5 Le Finanzgericht Hamburg a fait droit à la demande de sursis à l'exécution de la décision du Hauptzollamt Itzehoe et a posé à la Cour les questions préjudicielles suivantes :

"1) a) L'article 189, deuxième alinéa, du traité CEE doit-il être interprété en ce sens que la portée générale des règlements dans les États membres n'exclut pas le pouvoir, pour les juridictions nationales, de suspendre, dans le cadre de la protection juridictionnelle provisoire, les effets d'un acte administratif pris sur la base d'un règlement, en attendant qu'il soit statué sur le litige au principal?

2) Le règlement n° 1914/87 du Conseil, du 2 juillet 1987, instaurant une cotisation de résorption spéciale dans le secteur du sucre pour la campagne de commercialisation 1986/1987, est-il valide?
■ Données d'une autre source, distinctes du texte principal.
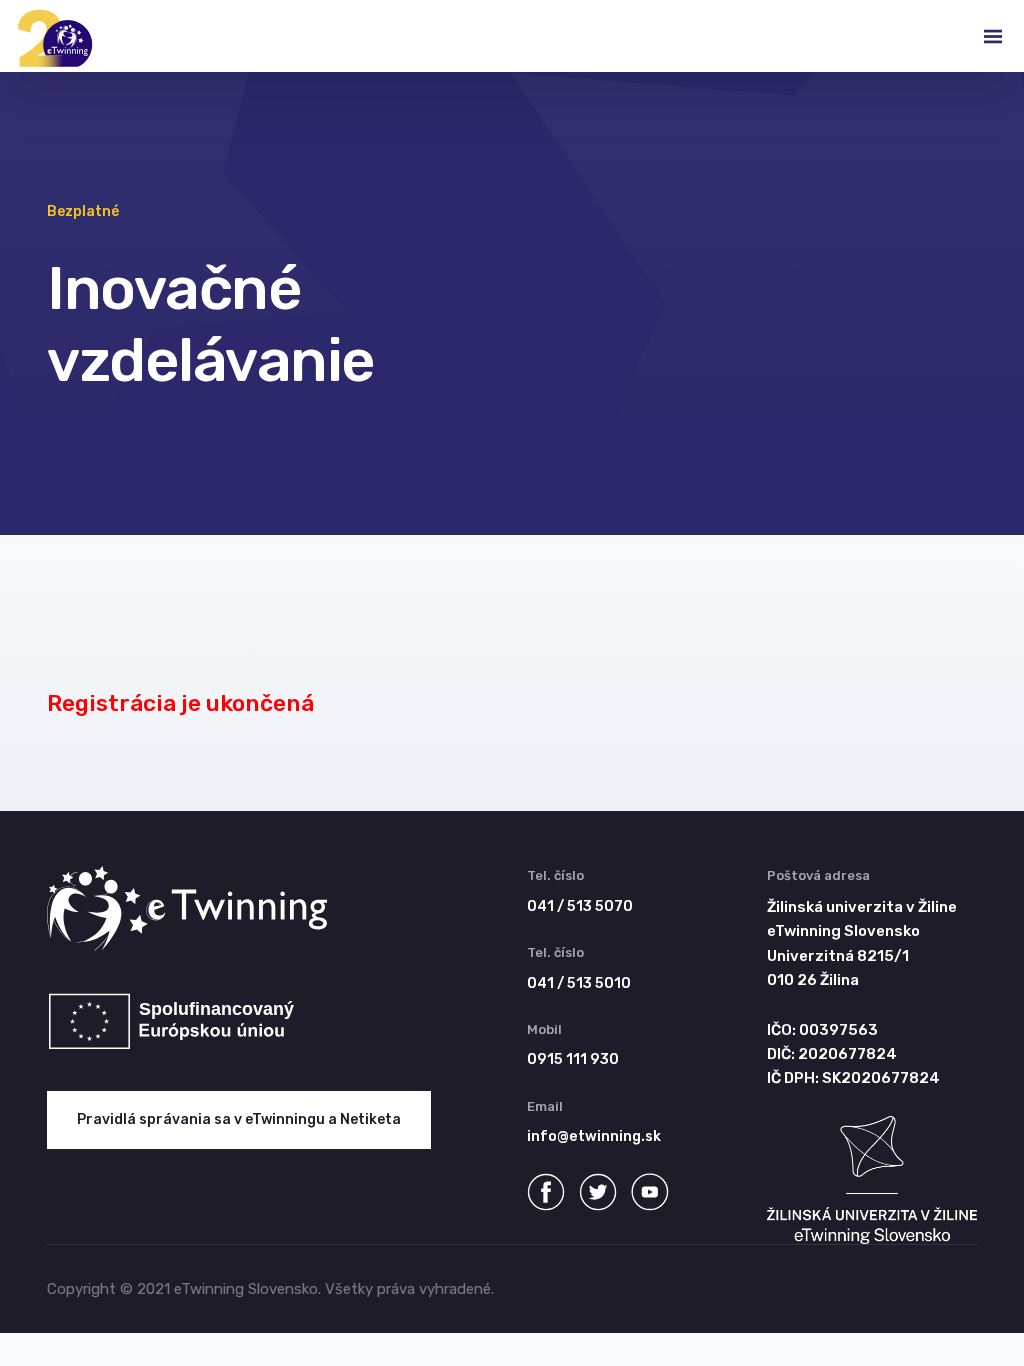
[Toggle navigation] (977, 36)
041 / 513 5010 (579, 983)
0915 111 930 (573, 1059)
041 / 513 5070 (580, 906)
En particulier, ledit règlement est-il invalide pour violation du principe de la non-rétroactivité des règlements imposant des charges?"

6 Par une autre ordonnance, le Finanzgericht Hamburg a décidé de surseoir à statuer dans la procédure au fond, JUSQU'à ce que la Cour se soit prononcée sur ces deux questions préjudicielles.

7 Par ailleurs, par ordonnance du 19 octobre 1988, parvenue à la Cour le 20 mars 1989, le Finanzgericht Duesseldorf a posé, en vertu de l'article 177 du traité CEE, cinq questions qui sont relatives également à la validité de ce même règlement n° 1914/87 du Conseil.

8 Ces cinq questions ont été soulevées dans le cadre d'un litige opposant la Zuckerfabrik Soest GmbH, qui fabrique aussi du sucre, au Hauptzollamt Paderborn (bureau principal des douanes de Paderborn). Par décision du 20 octobre 1987, le Hauptzollamt Paderborn a exigé de la Zuckerfabrik Soest le paiement d'une somme de 1 675 013,71 DM au titre de ladite cotisation de résorption.

9 La Zuckerfabrik Soest a introduit contre cette décision une réclamation qui a été rejetée. La Zuckerfabrik Soest a alors saisi le Finanzgericht Duesseldorf d'une demande de sursis à l'exécution de la décision du Hauptzollamt Paderborn. Elle a en outre formé un recours en annulation de cette décision devant la même juridiction. A l'appui de cette demande et de ce recours, la Zuckerfabrik Soest a allégué, tout comme la Zuckerfabrik Suederdithmarschen dans l'autre instance, que le règlement instaurant la cotisation de résorption spéciale sur lequel la décision du Hauptzollamt Paderborn était fondée était invalide.